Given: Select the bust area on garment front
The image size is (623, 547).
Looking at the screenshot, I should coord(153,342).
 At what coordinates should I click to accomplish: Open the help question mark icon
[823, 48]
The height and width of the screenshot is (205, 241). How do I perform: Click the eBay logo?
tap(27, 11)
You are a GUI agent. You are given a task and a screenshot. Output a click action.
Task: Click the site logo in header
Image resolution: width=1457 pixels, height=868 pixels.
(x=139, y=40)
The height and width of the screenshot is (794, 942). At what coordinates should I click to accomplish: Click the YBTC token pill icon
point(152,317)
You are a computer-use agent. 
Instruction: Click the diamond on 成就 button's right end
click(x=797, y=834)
--
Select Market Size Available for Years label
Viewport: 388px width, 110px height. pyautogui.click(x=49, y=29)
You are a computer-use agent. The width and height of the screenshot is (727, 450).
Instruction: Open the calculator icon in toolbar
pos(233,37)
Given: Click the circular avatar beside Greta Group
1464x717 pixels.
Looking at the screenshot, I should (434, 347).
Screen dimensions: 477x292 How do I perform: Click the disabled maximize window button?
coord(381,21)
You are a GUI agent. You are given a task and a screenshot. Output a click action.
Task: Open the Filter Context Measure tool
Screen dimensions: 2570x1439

◆ **What is being asked**
Find the lines of the material that contain the word "computer" and report only how many there are.

◆ **Exercise response**
2